We had lunch with a good friend in Fort Worth and asked for a recommendation of somewhere to visit. Everyone goes to the Stockyards, was his reply. I asked when the last time he had been there was, he hemmed and hawed. Yeah, that’s what I thought.
The Fort Worth Stockyards has been converted to a tourist area. It once was a huge area for driving cattle to slaughter. All the slaughter houses and the railroad came together there. Cattle prices were determined in Fort Worth, so it was the money center.
We had just had a fabulous lunch, so weren’t in the market for the food and drink offered in the area, so we went to the Live Stock Exchange Building. The building itself was built in 1902, once known as the Wall Street of the West, it’s where livestock commissioners presided over an industry that affected many.
There are still many offices and businesses that are headquartered in the Live Stock Exchange Building at 131 E. Exchange Avenue, Fort Worth, Texas, there is also a small museum curated by the North Fort Worth Historical Society. The curators have stuffed it with old relics of the west, including the docents. Each one wants to tell you a story for your $2 donation. There is the cursed wedding dress in the case; an old Victrola with no volume control, lots of memorabilia of the times. To find the real treasures, go slow and look in every nook and cranny. The room is not very big, but filled with trinkets from another era.

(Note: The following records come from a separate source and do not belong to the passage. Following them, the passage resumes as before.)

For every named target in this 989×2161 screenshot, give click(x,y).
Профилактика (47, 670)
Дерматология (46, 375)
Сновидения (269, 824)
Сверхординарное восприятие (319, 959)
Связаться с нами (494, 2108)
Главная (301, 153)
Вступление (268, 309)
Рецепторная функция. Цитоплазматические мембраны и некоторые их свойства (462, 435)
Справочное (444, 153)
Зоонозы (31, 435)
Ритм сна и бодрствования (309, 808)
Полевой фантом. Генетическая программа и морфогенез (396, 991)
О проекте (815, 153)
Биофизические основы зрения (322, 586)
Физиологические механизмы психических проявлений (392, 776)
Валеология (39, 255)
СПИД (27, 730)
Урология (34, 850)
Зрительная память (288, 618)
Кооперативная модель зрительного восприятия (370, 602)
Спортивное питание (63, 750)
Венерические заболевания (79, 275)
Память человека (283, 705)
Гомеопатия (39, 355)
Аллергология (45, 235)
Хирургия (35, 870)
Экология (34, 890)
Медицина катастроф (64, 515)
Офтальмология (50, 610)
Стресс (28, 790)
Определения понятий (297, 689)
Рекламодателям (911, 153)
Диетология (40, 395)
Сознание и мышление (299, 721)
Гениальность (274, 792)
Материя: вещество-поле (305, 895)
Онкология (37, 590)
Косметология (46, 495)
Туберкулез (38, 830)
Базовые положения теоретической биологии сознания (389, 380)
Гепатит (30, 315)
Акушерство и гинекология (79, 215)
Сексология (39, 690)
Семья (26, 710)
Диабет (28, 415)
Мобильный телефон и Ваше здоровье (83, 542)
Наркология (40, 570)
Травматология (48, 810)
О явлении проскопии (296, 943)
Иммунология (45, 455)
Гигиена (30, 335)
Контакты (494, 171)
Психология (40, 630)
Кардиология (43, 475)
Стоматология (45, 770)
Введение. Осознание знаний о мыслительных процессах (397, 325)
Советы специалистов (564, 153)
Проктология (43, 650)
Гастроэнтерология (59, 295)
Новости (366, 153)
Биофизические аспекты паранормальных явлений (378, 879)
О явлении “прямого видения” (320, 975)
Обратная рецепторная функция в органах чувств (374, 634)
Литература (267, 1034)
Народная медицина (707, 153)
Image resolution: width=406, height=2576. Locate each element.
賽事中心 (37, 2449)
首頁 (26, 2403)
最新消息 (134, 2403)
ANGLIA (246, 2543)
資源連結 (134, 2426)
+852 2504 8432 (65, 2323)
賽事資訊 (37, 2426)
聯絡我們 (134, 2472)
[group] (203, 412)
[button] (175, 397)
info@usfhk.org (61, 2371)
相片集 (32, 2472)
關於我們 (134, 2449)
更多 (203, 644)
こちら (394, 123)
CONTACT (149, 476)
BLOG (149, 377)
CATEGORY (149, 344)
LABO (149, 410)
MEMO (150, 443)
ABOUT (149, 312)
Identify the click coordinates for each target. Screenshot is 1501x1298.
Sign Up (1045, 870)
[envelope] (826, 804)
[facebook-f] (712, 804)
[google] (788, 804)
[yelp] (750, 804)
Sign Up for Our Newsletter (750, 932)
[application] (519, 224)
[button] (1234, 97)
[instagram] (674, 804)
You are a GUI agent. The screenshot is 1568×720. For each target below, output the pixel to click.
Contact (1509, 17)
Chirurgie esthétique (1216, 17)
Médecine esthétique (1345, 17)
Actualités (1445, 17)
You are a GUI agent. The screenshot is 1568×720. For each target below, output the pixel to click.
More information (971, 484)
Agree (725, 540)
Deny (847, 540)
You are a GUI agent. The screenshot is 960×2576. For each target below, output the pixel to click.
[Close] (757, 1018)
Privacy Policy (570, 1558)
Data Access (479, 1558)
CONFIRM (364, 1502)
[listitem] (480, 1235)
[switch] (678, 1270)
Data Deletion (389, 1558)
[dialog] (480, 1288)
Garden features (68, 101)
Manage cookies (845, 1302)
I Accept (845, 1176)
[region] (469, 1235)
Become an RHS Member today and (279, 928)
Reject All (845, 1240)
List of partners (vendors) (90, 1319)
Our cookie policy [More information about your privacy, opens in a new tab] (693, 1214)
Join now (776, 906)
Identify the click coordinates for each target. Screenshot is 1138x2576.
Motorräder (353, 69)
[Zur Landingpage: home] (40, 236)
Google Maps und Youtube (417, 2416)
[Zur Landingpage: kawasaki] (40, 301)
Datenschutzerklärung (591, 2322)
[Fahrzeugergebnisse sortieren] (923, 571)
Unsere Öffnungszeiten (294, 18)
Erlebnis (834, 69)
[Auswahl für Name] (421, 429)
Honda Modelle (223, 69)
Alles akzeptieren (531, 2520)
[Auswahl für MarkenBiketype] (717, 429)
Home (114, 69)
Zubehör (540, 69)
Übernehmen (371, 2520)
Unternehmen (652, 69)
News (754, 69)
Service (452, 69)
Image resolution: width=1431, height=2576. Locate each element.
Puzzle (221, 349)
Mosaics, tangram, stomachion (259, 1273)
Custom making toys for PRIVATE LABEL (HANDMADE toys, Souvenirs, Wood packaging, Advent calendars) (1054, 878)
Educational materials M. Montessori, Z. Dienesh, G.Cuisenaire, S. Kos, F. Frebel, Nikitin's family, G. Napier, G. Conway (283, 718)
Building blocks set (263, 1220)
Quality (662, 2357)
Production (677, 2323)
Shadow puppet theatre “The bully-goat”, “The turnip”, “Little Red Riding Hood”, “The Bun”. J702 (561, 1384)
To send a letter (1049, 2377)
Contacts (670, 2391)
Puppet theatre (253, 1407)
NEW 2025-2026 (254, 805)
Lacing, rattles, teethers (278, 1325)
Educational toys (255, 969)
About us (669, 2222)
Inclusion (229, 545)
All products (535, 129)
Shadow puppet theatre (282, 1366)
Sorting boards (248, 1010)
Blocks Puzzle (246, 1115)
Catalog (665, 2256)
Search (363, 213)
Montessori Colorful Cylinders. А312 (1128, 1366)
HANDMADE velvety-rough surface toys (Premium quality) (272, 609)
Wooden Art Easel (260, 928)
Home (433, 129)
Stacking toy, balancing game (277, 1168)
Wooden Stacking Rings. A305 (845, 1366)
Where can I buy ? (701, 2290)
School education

When you leave, go out the back door to see the longhorn cattle, they do a roundup twice a day moving them from arena to pen for you, but if you happen to miss it, at least walk up the catwalk and look over the pen area. It isn’t all still used today, but you can imagine what it once looked like as the cattle came off the railroad cars and in to the area to be sorted. The area is still pretty open, you can see how it might have looked 100 years ago. I’m a sucker for nostalgia.